[Stored entries]
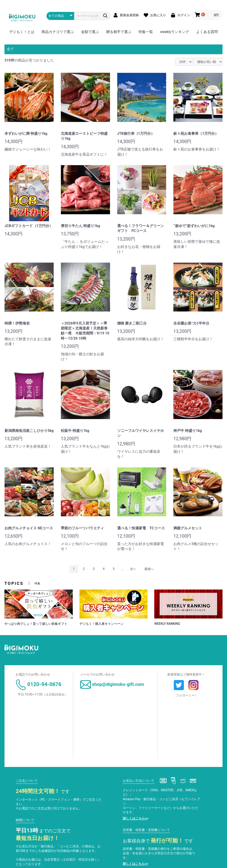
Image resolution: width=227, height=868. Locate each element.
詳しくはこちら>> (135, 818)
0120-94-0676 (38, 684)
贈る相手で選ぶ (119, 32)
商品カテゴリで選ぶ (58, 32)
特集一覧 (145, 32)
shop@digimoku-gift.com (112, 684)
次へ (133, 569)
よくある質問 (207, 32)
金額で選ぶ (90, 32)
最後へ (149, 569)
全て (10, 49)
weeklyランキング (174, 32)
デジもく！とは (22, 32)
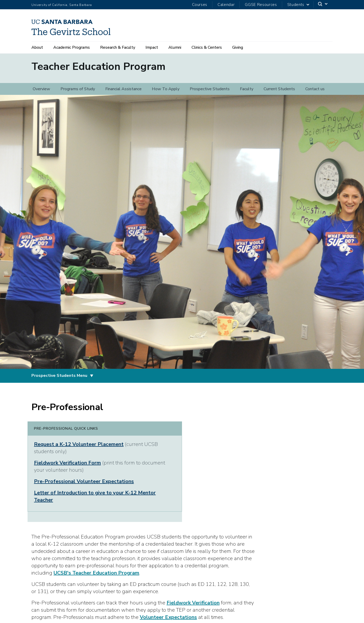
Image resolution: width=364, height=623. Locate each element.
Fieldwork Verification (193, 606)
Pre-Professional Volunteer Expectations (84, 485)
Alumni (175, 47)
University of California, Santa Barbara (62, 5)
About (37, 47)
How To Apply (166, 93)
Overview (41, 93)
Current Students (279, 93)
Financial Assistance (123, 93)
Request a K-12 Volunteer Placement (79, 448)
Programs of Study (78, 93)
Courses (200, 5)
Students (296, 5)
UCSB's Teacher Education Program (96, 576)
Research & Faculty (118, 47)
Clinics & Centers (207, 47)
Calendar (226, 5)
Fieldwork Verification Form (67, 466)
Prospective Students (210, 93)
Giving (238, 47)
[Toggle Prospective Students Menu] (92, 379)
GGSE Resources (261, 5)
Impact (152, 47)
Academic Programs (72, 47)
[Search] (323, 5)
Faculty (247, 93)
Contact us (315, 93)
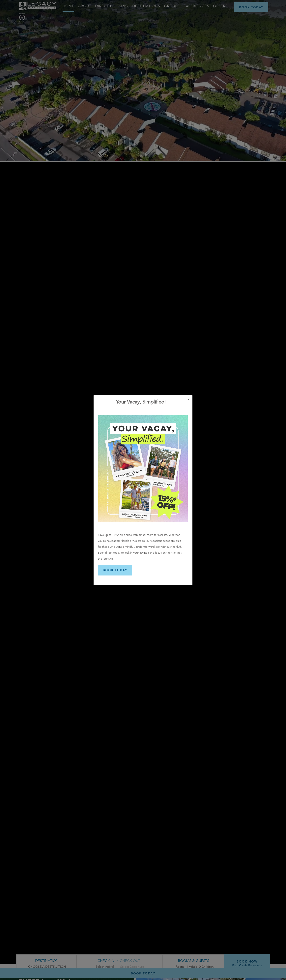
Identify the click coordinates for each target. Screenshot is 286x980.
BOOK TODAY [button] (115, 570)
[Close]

---

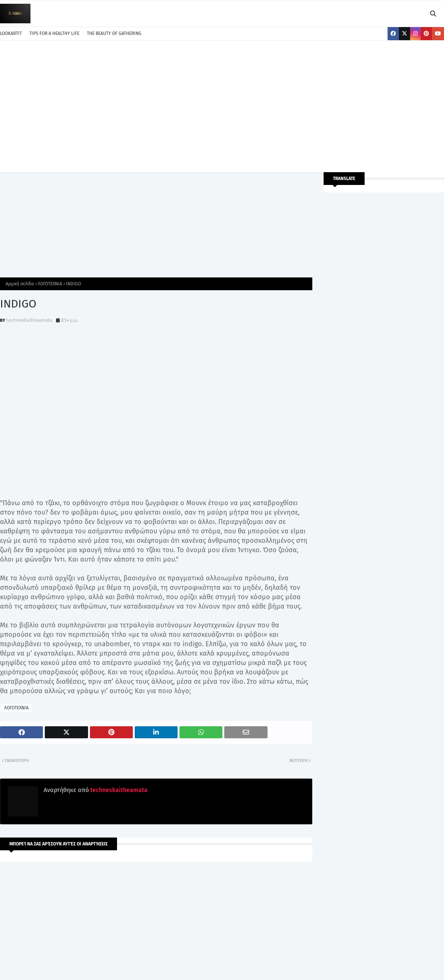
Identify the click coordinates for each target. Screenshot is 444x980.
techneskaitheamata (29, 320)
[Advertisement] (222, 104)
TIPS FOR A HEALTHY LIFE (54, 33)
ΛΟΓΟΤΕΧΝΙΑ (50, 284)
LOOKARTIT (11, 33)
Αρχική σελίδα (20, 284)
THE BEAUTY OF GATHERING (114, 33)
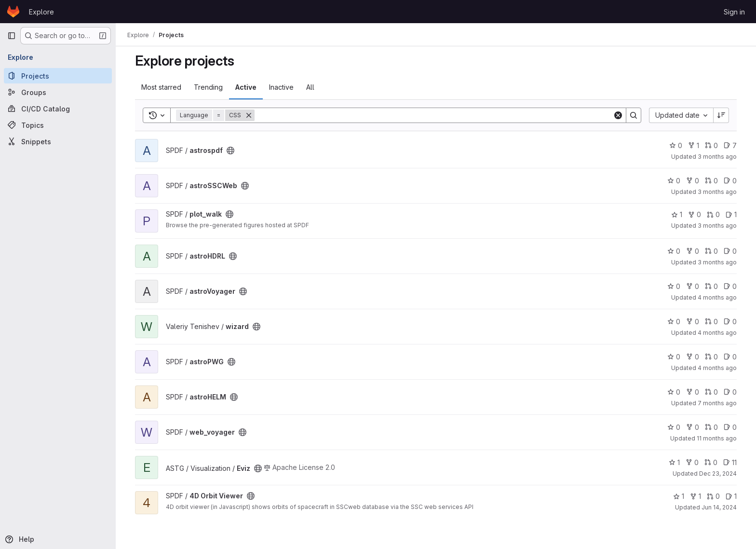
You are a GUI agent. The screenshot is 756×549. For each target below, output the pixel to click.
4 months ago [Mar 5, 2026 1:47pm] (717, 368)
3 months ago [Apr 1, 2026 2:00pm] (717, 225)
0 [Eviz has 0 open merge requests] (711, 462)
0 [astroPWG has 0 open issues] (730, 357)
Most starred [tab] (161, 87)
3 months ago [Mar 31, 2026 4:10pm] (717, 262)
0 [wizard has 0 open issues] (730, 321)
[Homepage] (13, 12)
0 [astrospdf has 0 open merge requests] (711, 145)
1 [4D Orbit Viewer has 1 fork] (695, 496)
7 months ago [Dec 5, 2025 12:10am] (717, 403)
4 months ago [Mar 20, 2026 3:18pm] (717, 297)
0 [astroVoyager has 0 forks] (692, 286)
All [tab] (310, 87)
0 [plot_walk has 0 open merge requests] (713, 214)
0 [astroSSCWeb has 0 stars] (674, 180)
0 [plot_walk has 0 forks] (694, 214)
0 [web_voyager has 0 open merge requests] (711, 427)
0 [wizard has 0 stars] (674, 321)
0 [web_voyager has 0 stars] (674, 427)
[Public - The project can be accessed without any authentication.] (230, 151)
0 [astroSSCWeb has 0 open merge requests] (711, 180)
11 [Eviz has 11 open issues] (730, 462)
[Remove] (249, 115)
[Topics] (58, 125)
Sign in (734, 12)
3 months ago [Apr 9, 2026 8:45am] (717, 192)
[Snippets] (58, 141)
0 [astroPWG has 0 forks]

--

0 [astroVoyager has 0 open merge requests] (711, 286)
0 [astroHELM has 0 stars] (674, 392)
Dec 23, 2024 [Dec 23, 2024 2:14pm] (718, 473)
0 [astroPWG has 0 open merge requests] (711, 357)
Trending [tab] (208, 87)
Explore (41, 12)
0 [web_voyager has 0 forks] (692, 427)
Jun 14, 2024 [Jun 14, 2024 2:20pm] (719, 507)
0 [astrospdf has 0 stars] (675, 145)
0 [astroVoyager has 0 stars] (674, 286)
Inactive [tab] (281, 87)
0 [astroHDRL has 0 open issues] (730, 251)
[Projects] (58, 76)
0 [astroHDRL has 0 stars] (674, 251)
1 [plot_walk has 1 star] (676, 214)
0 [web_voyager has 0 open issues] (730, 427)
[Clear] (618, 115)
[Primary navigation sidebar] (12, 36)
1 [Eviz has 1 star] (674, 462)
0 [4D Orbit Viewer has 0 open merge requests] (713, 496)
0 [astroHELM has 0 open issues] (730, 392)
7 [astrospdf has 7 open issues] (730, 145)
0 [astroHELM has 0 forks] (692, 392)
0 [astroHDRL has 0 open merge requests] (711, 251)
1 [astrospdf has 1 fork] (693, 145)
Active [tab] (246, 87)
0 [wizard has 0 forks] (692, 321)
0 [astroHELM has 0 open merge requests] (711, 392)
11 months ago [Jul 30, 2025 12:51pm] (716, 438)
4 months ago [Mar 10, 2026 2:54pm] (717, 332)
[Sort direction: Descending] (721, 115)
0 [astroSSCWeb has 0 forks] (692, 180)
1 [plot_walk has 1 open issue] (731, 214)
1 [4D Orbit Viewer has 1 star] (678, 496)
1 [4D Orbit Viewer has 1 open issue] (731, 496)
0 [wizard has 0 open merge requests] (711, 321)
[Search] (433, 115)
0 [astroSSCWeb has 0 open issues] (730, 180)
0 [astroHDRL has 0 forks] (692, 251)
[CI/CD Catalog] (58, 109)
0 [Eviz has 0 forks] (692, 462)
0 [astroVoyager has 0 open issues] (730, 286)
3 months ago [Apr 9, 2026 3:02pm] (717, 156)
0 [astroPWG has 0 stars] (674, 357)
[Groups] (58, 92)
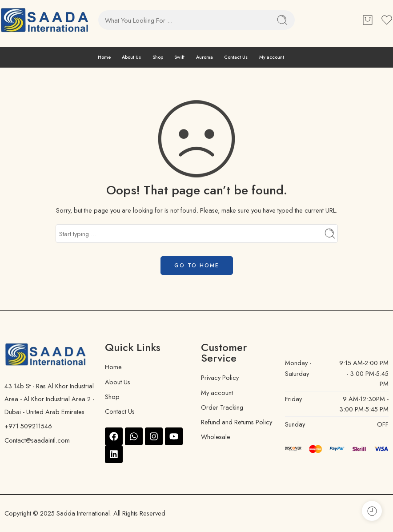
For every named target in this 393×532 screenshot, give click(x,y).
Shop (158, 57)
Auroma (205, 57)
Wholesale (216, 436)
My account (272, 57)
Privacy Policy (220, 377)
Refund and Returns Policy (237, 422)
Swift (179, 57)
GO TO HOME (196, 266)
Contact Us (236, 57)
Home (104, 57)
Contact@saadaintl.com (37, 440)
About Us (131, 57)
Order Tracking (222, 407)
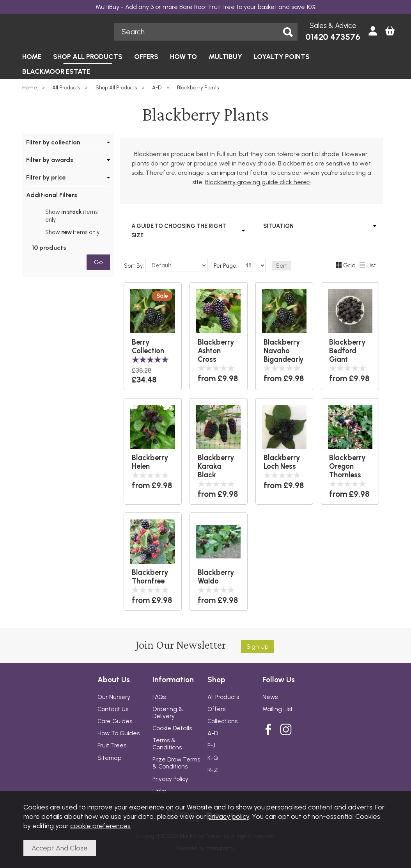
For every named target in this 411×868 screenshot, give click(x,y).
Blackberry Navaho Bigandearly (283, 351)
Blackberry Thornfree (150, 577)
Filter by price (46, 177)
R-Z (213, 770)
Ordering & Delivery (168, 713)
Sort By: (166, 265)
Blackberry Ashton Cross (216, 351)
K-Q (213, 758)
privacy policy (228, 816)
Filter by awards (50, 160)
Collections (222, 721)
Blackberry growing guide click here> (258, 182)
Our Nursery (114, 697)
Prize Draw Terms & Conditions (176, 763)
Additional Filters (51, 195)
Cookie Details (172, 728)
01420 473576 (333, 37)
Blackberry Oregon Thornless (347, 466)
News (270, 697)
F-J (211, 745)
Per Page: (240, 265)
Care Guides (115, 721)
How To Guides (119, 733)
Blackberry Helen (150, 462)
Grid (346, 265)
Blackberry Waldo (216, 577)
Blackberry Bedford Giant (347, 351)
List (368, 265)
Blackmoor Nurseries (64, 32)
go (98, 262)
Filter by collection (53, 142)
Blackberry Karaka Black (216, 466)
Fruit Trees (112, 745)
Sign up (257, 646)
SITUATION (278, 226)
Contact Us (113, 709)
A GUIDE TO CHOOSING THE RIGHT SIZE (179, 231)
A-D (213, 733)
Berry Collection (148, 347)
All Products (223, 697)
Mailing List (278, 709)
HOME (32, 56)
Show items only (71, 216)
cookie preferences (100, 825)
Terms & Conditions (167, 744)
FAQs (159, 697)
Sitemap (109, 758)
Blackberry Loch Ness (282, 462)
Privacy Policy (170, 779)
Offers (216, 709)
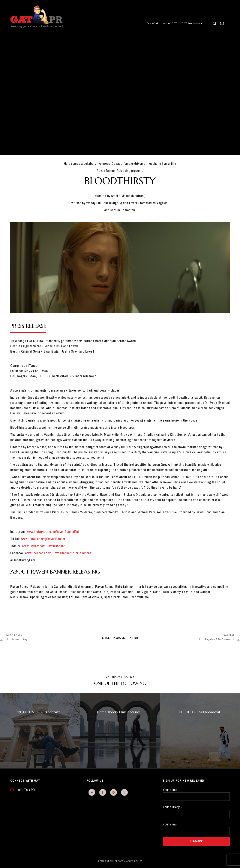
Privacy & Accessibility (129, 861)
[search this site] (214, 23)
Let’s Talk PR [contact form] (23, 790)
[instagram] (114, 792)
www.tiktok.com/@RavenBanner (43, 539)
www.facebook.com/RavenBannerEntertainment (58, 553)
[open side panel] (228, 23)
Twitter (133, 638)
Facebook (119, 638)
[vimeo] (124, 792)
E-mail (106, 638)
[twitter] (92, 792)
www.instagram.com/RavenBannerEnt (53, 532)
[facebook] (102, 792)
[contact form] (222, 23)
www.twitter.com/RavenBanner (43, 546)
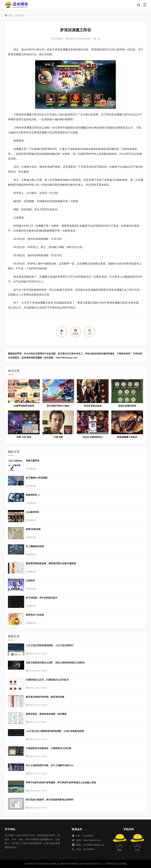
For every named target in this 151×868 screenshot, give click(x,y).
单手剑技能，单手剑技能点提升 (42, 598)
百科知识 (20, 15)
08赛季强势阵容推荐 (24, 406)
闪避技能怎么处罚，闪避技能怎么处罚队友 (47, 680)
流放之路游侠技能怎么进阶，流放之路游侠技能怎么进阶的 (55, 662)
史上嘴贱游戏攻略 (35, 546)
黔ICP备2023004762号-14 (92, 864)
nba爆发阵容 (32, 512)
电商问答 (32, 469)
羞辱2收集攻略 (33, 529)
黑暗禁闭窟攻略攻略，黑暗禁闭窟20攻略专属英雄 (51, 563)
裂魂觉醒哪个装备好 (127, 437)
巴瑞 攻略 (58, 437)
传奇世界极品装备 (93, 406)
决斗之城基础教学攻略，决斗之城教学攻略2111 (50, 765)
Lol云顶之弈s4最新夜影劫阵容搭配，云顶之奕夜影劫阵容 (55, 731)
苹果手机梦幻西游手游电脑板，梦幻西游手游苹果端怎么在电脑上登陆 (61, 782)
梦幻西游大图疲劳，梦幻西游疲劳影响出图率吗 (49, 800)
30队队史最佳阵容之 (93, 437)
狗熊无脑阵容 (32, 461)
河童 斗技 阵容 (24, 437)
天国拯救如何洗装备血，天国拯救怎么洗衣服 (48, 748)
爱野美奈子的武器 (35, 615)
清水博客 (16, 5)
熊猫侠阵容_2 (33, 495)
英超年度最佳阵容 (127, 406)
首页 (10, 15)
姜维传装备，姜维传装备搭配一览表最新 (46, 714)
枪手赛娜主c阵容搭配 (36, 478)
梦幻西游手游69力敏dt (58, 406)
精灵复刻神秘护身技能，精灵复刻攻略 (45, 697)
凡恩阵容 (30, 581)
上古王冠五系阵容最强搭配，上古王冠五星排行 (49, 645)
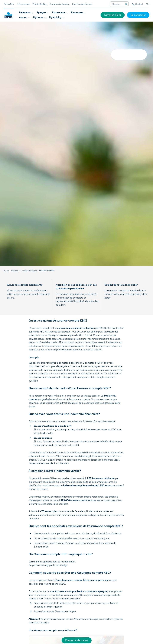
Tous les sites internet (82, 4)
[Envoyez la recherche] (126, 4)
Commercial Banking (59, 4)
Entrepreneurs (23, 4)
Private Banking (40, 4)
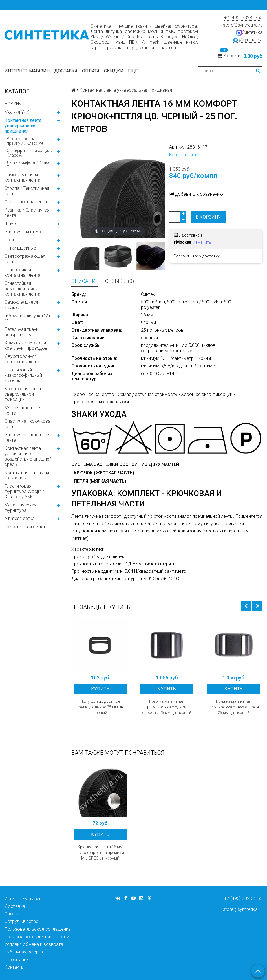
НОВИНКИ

What you are asked to do:
Can you render the records from the line with "Image resolution: width=227, height=868." up to and including the line with "Fieldwork Verification (193, 606)" as a numbered list, skipping any blank lines and leaving out the pictures?

Task result:
1. Image resolution: width=227, height=868. Locate each element.
2. 詳しくはこちら>> (135, 818)
3. 0120-94-0676 (38, 684)
4. 贈る相手で選ぶ (119, 32)
5. 商品カテゴリで選ぶ (58, 32)
6. 特集一覧 (145, 32)
7. shop@digimoku-gift.com (112, 684)
8. 次へ (133, 569)
9. よくある質問 (207, 32)
10. 金額で選ぶ (90, 32)
11. 最後へ (149, 569)
12. 全て (10, 49)
13. weeklyランキング (174, 32)
14. デジもく！とは (22, 32)
15. Image resolution: width=364, height=623. Locate each element.
16. Fieldwork Verification (193, 606)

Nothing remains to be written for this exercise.